● **TASK DIRECTIONS**: Each entry must be reproduced precisely as it stands.

(INFORMATION SUPPLIED Opens)

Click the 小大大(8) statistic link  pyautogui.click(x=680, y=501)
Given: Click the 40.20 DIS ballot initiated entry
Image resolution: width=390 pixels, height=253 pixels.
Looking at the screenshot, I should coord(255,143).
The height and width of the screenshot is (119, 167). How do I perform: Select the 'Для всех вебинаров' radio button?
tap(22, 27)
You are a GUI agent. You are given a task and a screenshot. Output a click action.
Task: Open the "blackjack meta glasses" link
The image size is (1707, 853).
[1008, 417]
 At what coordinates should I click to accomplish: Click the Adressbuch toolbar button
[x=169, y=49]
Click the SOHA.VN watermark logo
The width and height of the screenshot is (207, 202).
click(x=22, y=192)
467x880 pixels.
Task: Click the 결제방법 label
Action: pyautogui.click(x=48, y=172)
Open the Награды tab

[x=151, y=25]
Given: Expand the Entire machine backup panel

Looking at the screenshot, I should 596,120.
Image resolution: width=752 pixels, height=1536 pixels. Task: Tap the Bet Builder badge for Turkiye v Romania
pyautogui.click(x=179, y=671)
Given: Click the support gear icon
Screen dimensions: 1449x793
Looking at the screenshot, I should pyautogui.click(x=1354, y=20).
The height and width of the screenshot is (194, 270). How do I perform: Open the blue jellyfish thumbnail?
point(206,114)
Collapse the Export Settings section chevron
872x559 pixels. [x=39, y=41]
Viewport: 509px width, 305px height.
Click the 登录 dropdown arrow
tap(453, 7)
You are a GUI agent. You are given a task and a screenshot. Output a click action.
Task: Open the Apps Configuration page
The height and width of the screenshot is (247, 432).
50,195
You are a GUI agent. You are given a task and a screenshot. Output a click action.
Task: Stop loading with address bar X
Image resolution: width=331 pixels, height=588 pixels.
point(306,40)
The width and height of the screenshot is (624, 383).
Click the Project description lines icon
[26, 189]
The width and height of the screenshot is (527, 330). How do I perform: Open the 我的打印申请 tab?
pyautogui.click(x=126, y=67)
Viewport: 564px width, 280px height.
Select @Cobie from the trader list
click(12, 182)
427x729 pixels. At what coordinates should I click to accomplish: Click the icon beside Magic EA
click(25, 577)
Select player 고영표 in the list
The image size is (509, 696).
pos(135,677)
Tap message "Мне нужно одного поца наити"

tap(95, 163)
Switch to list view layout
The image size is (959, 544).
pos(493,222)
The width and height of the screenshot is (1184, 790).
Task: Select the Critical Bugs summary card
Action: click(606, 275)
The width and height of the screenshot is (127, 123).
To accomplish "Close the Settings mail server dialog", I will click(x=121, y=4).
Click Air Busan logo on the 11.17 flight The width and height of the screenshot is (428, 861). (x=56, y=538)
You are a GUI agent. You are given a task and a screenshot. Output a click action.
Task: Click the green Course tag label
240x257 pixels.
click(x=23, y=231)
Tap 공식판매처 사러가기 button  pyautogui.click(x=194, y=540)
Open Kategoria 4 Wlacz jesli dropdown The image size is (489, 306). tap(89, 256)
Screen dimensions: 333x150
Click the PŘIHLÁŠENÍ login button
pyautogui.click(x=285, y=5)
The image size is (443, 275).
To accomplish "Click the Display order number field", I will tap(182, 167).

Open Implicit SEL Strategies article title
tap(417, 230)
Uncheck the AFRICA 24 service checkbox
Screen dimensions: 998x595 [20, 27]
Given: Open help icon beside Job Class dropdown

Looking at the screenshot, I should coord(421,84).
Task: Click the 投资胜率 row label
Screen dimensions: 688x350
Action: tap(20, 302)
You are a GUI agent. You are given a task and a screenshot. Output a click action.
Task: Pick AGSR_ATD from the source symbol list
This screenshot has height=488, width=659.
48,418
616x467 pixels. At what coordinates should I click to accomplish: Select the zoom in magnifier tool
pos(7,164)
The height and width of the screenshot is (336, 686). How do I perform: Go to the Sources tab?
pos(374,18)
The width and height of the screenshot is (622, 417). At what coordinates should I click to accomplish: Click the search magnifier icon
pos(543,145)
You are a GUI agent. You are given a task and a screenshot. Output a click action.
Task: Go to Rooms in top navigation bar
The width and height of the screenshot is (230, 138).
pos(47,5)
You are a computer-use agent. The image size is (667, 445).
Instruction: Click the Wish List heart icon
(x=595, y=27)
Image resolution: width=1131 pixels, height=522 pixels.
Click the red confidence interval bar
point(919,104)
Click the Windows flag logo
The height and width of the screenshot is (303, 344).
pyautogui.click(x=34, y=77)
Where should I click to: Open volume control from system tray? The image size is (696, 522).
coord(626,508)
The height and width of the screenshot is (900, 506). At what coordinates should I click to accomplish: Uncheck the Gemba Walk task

(INFORMATION SUPPLIED Closes)

● **EXERCISE RESPONSE**:
Click the 小大大(8) statistic link  pyautogui.click(x=680, y=501)
Given: Click the 40.20 DIS ballot initiated entry
Image resolution: width=390 pixels, height=253 pixels.
Looking at the screenshot, I should coord(255,143).
The height and width of the screenshot is (119, 167). How do I perform: Select the 'Для всех вебинаров' radio button?
tap(22, 27)
You are a GUI agent. You are given a task and a screenshot. Output a click action.
Task: Open the "blackjack meta glasses" link
The image size is (1707, 853).
[1008, 417]
 At what coordinates should I click to accomplish: Click the Adressbuch toolbar button
[x=169, y=49]
Click the SOHA.VN watermark logo
The width and height of the screenshot is (207, 202).
click(x=22, y=192)
467x880 pixels.
Task: Click the 결제방법 label
Action: pyautogui.click(x=48, y=172)
Open the Награды tab

[x=151, y=25]
Given: Expand the Entire machine backup panel

Looking at the screenshot, I should 596,120.
Image resolution: width=752 pixels, height=1536 pixels. Task: Tap the Bet Builder badge for Turkiye v Romania
pyautogui.click(x=179, y=671)
Given: Click the support gear icon
Screen dimensions: 1449x793
Looking at the screenshot, I should pyautogui.click(x=1354, y=20).
The height and width of the screenshot is (194, 270). How do I perform: Open the blue jellyfish thumbnail?
point(206,114)
Collapse the Export Settings section chevron
872x559 pixels. [x=39, y=41]
Viewport: 509px width, 305px height.
Click the 登录 dropdown arrow
tap(453, 7)
You are a GUI agent. You are given a task and a screenshot. Output a click action.
Task: Open the Apps Configuration page
The height and width of the screenshot is (247, 432).
50,195
You are a GUI agent. You are given a task and a screenshot. Output a click action.
Task: Stop loading with address bar X
Image resolution: width=331 pixels, height=588 pixels.
point(306,40)
The width and height of the screenshot is (624, 383).
Click the Project description lines icon
[26, 189]
The width and height of the screenshot is (527, 330). How do I perform: Open the 我的打印申请 tab?
pyautogui.click(x=126, y=67)
Viewport: 564px width, 280px height.
Select @Cobie from the trader list
click(12, 182)
427x729 pixels. At what coordinates should I click to accomplish: Click the icon beside Magic EA
click(25, 577)
Select player 고영표 in the list
The image size is (509, 696).
pos(135,677)
Tap message "Мне нужно одного поца наити"

tap(95, 163)
Switch to list view layout
The image size is (959, 544).
pos(493,222)
The width and height of the screenshot is (1184, 790).
Task: Select the Critical Bugs summary card
Action: click(606, 275)
The width and height of the screenshot is (127, 123).
To accomplish "Close the Settings mail server dialog", I will click(x=121, y=4).
Click Air Busan logo on the 11.17 flight The width and height of the screenshot is (428, 861). (x=56, y=538)
You are a GUI agent. You are given a task and a screenshot. Output a click action.
Task: Click the green Course tag label
240x257 pixels.
click(x=23, y=231)
Tap 공식판매처 사러가기 button  pyautogui.click(x=194, y=540)
Open Kategoria 4 Wlacz jesli dropdown The image size is (489, 306). tap(89, 256)
Screen dimensions: 333x150
Click the PŘIHLÁŠENÍ login button
pyautogui.click(x=285, y=5)
The image size is (443, 275).
To accomplish "Click the Display order number field", I will tap(182, 167).

Open Implicit SEL Strategies article title
tap(417, 230)
Uncheck the AFRICA 24 service checkbox
Screen dimensions: 998x595 [20, 27]
Given: Open help icon beside Job Class dropdown

Looking at the screenshot, I should coord(421,84).
Task: Click the 投资胜率 row label
Screen dimensions: 688x350
Action: tap(20, 302)
You are a GUI agent. You are given a task and a screenshot. Output a click action.
Task: Pick AGSR_ATD from the source symbol list
This screenshot has height=488, width=659.
48,418
616x467 pixels. At what coordinates should I click to accomplish: Select the zoom in magnifier tool
pos(7,164)
The height and width of the screenshot is (336, 686). How do I perform: Go to the Sources tab?
pos(374,18)
The width and height of the screenshot is (622, 417). At what coordinates should I click to accomplish: Click the search magnifier icon
pos(543,145)
You are a GUI agent. You are given a task and a screenshot. Output a click action.
Task: Go to Rooms in top navigation bar
The width and height of the screenshot is (230, 138).
pos(47,5)
You are a computer-use agent. The image size is (667, 445).
Instruction: Click the Wish List heart icon
(x=595, y=27)
Image resolution: width=1131 pixels, height=522 pixels.
Click the red confidence interval bar
point(919,104)
Click the Windows flag logo
The height and width of the screenshot is (303, 344).
pyautogui.click(x=34, y=77)
Where should I click to: Open volume control from system tray? The image size is (696, 522).
coord(626,508)
The height and width of the screenshot is (900, 506). At what coordinates should I click to accomplish: Uncheck the Gemba Walk task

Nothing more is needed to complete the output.